▶ _EXERCISE_:
In the passage about going to see a film, what other script was CCBB's screenwriter responsible for?

▶ _PASSAGE TO READ_:

Luckily, we both wanted to see the same film (usually it's a knock-down-drag-out between two films like The
Incredible Hulk and The Notebook-one guess as to who prefers what) and I was especially looking forward to it
since CCBB's screenwriter is the same individual responsible for the Forrest Gump script, which is one of my
top five favorite films of all time (I even used examples from the film in my book).
Unfortunately, even though
the movie was quite well-made in just about every respect, it fell a little flat for me (I was hoping for something a little
more uplifting and/or emotionally stirring, I guess) but there was a part at the end that really made me think about life
and has stayed with me since. As the movie is wrapping up, Benjamin (played by Brad Pitt) is talking in voice-over about the
fatefulness of how each of us chooses a vocation (or how these vocations choose us) and how, whatever it is we choose, our
accomplishments and ultimately, our lives, are only temporary and will eventually be washed away by the unstoppable flood
of time. Happy thought, eh?

▶ _GIVEN DATA_:

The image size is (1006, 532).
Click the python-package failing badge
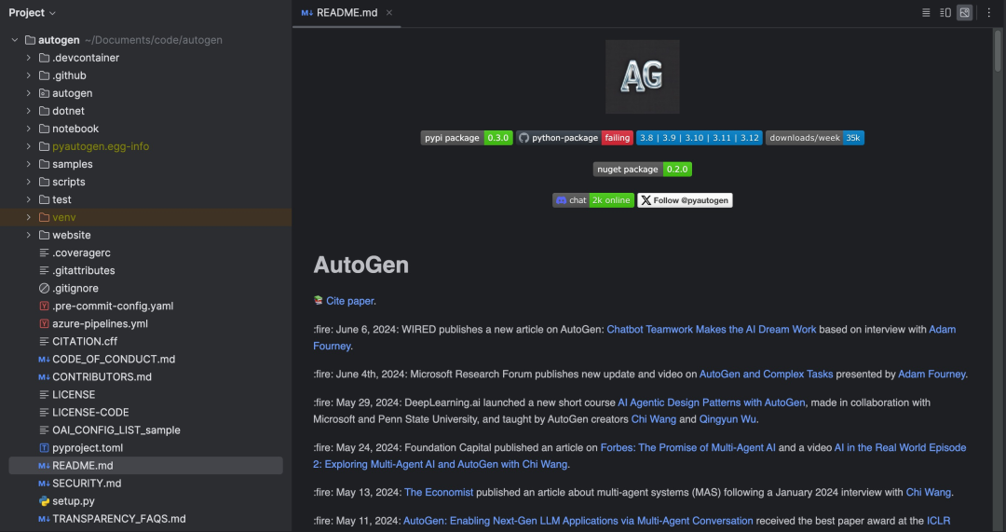(x=575, y=138)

▶ _RESULT_:
The Forrest Gump script.